Figure 2: Variation of profits with increase in recovery rate
As evident, we can market our product in two ways. In applications where it is found to increase the recovery rate by anywhere from 0 to 3.1%, it can be distributed as a government handout to promote more efficient production of sugar from sugarcane.
On the other hand, wherever the increase in recovery rate is above 3.1% - as it should be according to the preliminary calculation done above - it is a ‘profitable’ venture and will provide an incentive for farmers to buy it themselves. To emphasize, the higher the increase in recovery rate achieved, the higher the room for profit margin and more the incentive for farmers to buy our product.
Effect of area of application of our product on the room for profit margin
Here, we assume the increase in recovery rate to be constant at 4% units (for example, from 10% to 14%). Other costs are assumed to be constant as they usually are the highest at the start and do not increase significantly with a larger scale of production.

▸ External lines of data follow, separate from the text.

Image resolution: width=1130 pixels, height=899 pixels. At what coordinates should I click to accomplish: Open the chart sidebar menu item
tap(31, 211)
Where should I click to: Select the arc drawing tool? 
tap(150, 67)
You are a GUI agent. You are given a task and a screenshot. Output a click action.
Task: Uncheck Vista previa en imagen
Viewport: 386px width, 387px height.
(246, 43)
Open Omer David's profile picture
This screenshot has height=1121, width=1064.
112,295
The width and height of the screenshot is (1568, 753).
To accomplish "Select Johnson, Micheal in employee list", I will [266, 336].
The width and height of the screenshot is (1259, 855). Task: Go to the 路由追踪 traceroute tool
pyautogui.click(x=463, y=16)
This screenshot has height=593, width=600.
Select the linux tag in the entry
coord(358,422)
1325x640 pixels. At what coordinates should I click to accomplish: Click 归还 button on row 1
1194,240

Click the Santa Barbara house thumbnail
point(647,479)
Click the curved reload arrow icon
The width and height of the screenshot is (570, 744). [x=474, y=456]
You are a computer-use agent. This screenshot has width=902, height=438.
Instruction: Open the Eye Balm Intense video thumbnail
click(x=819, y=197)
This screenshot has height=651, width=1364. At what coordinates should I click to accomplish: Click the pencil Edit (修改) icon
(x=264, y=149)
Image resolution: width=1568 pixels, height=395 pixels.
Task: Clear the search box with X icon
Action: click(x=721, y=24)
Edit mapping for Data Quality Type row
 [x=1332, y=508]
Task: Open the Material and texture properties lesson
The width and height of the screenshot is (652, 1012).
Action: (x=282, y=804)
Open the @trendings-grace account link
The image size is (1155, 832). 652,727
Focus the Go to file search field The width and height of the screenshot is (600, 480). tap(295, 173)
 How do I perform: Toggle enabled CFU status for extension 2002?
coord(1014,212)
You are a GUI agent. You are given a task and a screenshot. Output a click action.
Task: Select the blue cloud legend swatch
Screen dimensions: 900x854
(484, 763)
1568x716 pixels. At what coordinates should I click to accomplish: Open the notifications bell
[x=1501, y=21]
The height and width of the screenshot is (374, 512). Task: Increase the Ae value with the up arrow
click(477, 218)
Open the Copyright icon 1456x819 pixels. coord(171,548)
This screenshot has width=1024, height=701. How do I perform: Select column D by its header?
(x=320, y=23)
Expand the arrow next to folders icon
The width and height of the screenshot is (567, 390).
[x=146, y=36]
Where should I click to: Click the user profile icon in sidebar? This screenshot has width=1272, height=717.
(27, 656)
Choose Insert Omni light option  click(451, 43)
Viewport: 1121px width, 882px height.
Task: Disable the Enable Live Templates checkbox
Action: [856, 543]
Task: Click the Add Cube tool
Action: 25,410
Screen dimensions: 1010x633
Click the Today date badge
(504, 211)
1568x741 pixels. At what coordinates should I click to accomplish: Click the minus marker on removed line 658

Figure 3: Variation of profits with area of application
This is a phenomenon called economies of scale, where costs reduce as production increases because fixed costs don’t change as fast as revenues do even after scaling up. This leads to growing room for profit margin as the area of application increases even for the same increase in recovery rate (40%)!
$$ $$
Conclusion
We always believed that for any project design it is crucial to also examine how viable it would be in the market. We conducted a detailed global survey on how sugarcane is grown in a variety of countries; how pressing the issue of post-harvest loss is; and finally, what variations in our delivery mechanism were necessary to make sure they are applicable in all places, followed by an economic viability model of our product. We have also consulted with industry professionals in helping us design our proposed plant design that would help in the commercialization of our product. All along the project, we had the opportunity to pitch our idea to several distinguished alumni of our institute and have implemented their feedback in the design of our complete implementation strategy.